Clinical and experimental studies have shown that sudden death is initiated by an ill-timed beat that originates from a focal region of the heart. These excitations, also known as ectopic foci, induce excitation wave fronts that break to form reentrant electrical propagation that can lead to ventricular tachycardia, and subsequently ventricular fibrillation (1,2). However, the precise mechanism for the initiation of these focal excitations is not well understood. In particular, it is not well understood what governs the timing, location, and morphology of these excitations (3). Mechanistic insights into these properties are important to understand the essential factors that initiate various arrhythmias. For instance, it is critical to understand the factors that govern the timing of a focal excitation with respect to the action potential (AP), because that will determine whether the excitation can propagate in the heart. Also, it is important to understand the electrophysiological factors that make certain cell types more prone to ectopic activity. A deeper understanding of these factors will be essential for a rational development of antiarrhythmic strategies that target ectopic foci.
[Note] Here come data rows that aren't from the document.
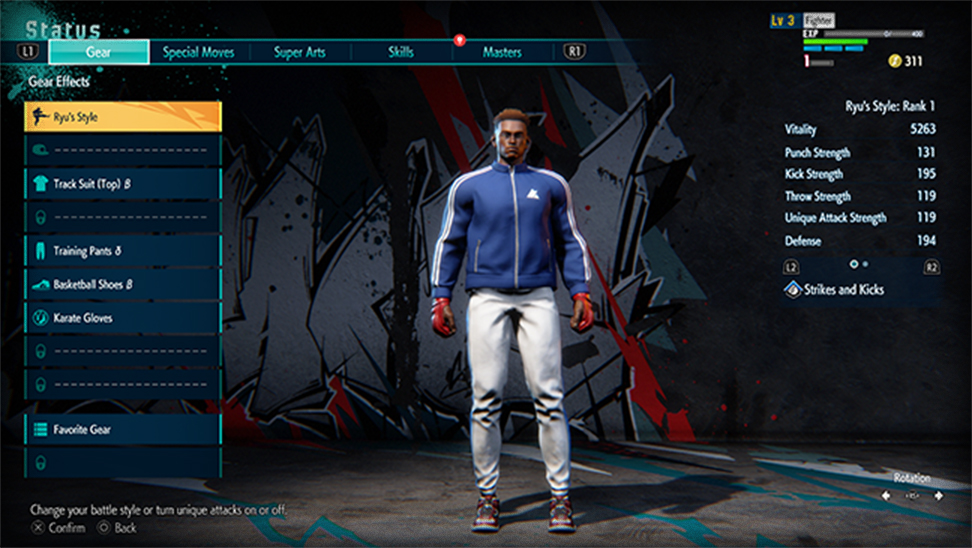Select the Basketball Shoes gear slot
The image size is (972, 548).
click(122, 284)
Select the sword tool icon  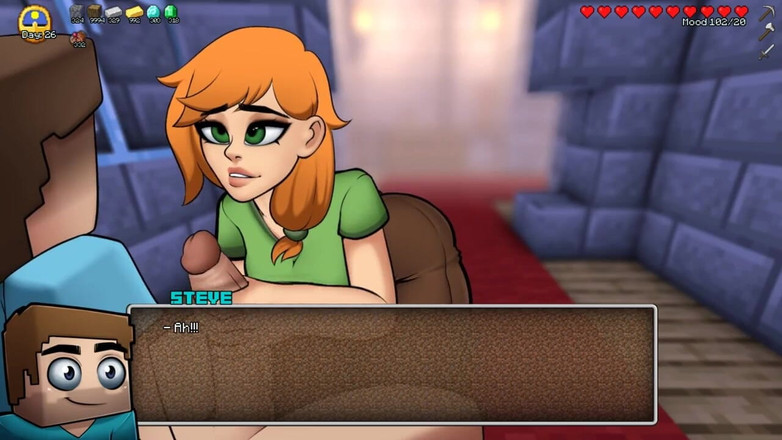(x=766, y=51)
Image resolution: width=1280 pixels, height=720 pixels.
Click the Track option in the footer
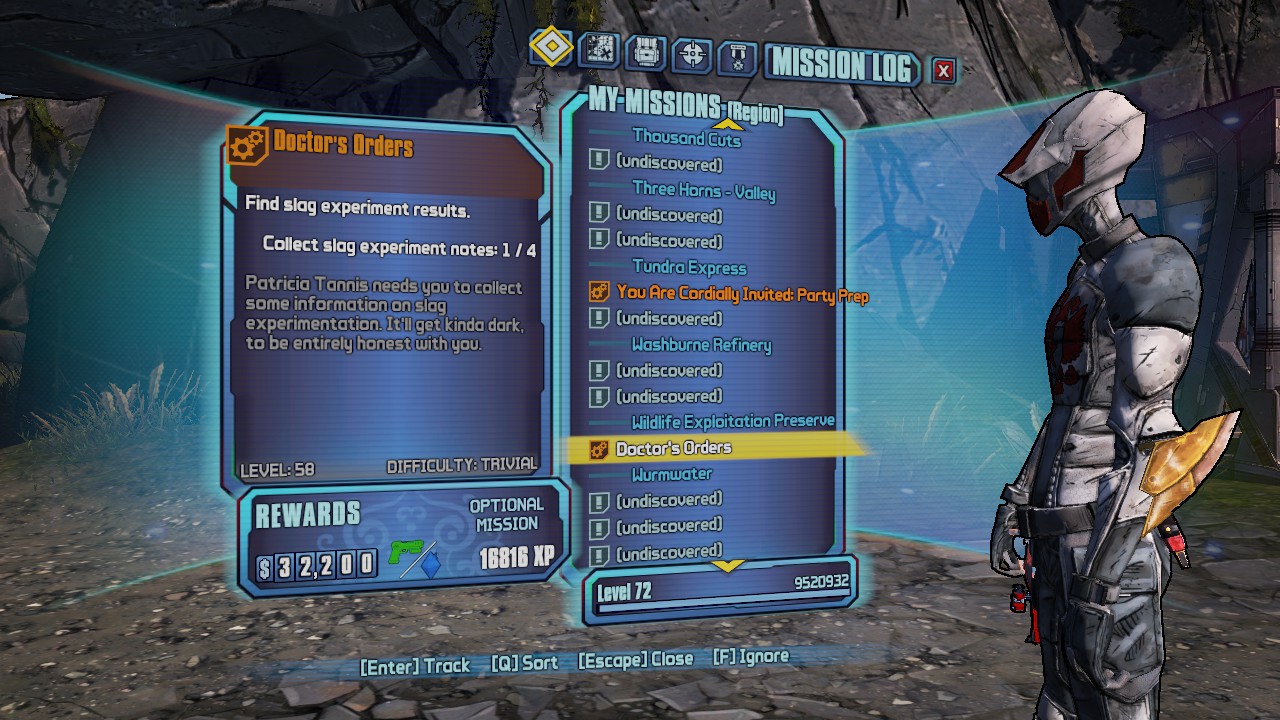[x=415, y=665]
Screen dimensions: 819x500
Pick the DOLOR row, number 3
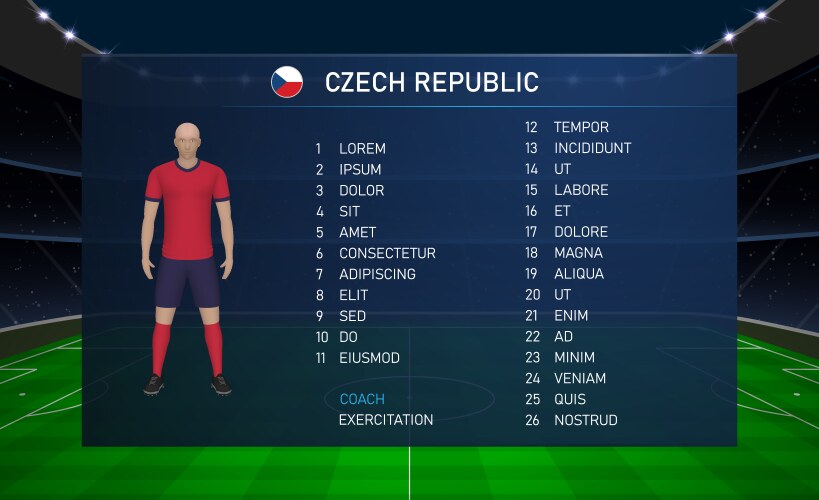coord(361,191)
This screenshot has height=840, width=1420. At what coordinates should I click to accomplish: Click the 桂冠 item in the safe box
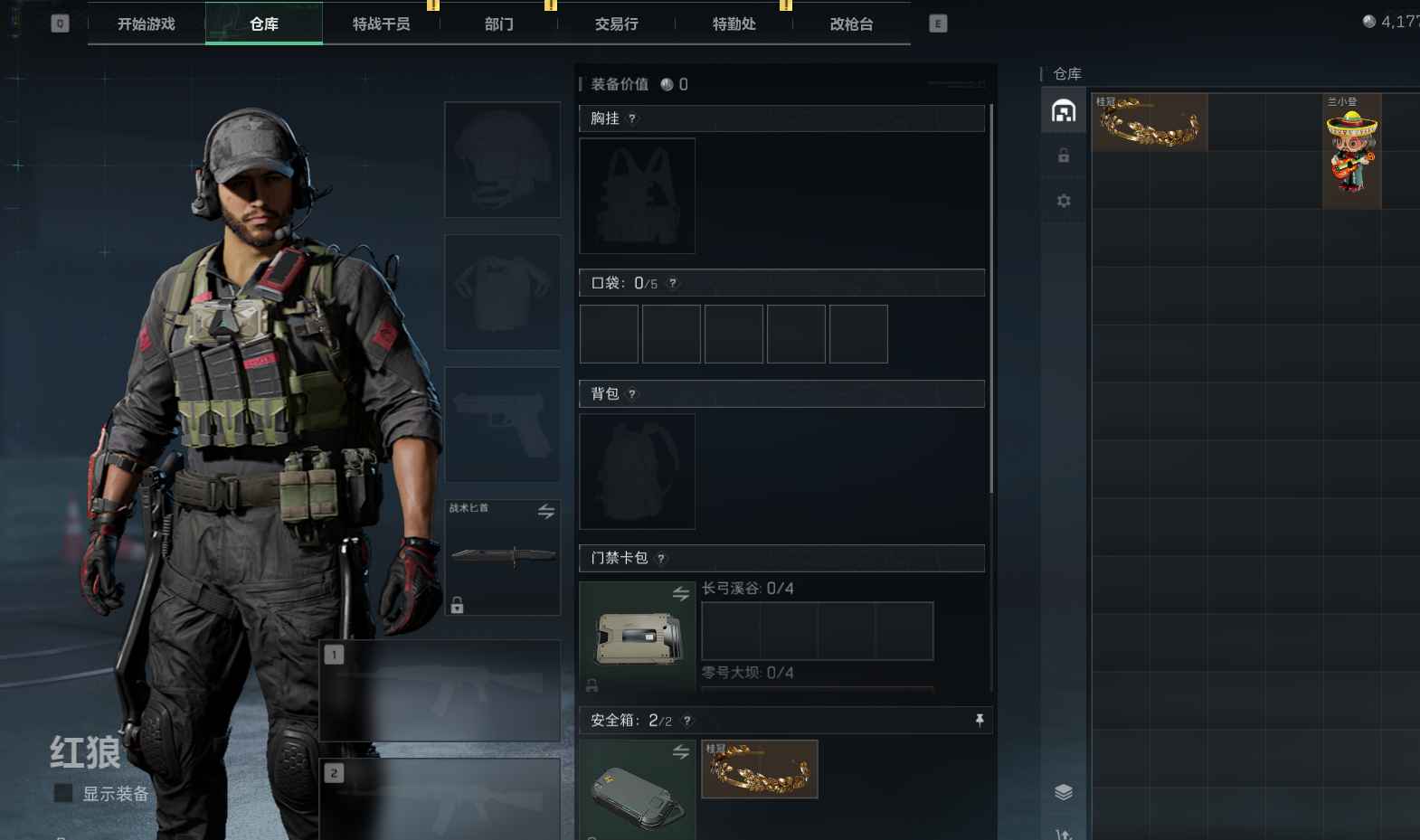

Cardiac cell electrophysiology is a complex process involving the electrical system, dictated by voltage-sensitive ion channels, which regulate the membrane potential, and calcium (Ca) cycling, which is the back-and-forth flow of Ca between intracellular Ca stores and the cell interior (4). Ca release from the sarcoplasmic reticulum (SR), the main internal store, occurs within thousands of spatially distributed synapse-like junctions, referred to as “Ca release units” (CRUs), where voltage-sensitive membrane channels are in close proximity to Ca-sensitive ryanodine receptors, which are the main ion channels that regulate the flow of Ca from the SR. In this way, Ca release can be triggered by an opening of a membrane channel that will deliver enough Ca into the CRU to induce RyR channel openings via the process of calcium-induced-calcium release. Once Ca is released into the cell, it initiates a variety of signaling processes, and also interacts with Ca-sensitive membrane channels that shape the time course of the AP. Therefore, the membrane voltage is bidirectionally coupled to the intracellular Ca cycling activity so that a disruption in Ca cycling can feed-back on the electrical activity of the cell (4–7).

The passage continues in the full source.